__The problem__.
Once the line containing "[slider 1] (1378, 1497)" is found in the entries below, reproduce it and every line after it, stopping at and including the line containing "[Ẩn/Hiện ý kiến] (776, 1063)"; reproduce nothing else, and keep each line exact.

[Data records]
[Start of Attachment]

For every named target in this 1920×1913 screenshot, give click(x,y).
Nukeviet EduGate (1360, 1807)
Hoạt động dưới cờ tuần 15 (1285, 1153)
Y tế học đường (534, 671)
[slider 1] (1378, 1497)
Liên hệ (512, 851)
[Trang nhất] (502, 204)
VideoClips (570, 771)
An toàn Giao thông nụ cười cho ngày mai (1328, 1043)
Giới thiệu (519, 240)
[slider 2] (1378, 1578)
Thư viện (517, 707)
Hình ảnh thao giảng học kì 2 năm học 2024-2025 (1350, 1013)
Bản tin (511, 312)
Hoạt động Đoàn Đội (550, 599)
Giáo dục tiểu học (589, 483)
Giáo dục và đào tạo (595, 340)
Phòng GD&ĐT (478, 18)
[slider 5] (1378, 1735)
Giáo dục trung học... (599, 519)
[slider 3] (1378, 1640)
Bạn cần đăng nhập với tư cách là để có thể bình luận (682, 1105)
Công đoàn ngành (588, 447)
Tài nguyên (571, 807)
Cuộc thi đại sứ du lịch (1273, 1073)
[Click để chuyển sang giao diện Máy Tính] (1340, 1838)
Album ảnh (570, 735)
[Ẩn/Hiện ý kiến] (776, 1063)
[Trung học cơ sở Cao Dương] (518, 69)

[End of Attachment]

__Output for this task__.
[slider 1] (1378, 1497)
Liên hệ (512, 851)
[Trang nhất] (502, 204)
VideoClips (570, 771)
An toàn Giao thông nụ cười cho ngày mai (1328, 1043)
Giới thiệu (519, 240)
[slider 2] (1378, 1578)
Thư viện (517, 707)
Hình ảnh thao giảng học kì 2 năm học 2024-2025 (1350, 1013)
Bản tin (511, 312)
Hoạt động Đoàn Đội (550, 599)
Giáo dục tiểu học (589, 483)
Giáo dục và đào tạo (595, 340)
Phòng GD&ĐT (478, 18)
[slider 5] (1378, 1735)
Giáo dục trung học... (599, 519)
[slider 3] (1378, 1640)
Bạn cần đăng nhập với tư cách là để có thể bình luận (682, 1105)
Công đoàn ngành (588, 447)
Tài nguyên (571, 807)
Cuộc thi đại sứ du lịch (1273, 1073)
[Click để chuyển sang giao diện Máy Tính] (1340, 1838)
Album ảnh (570, 735)
[Ẩn/Hiện ý kiến] (776, 1063)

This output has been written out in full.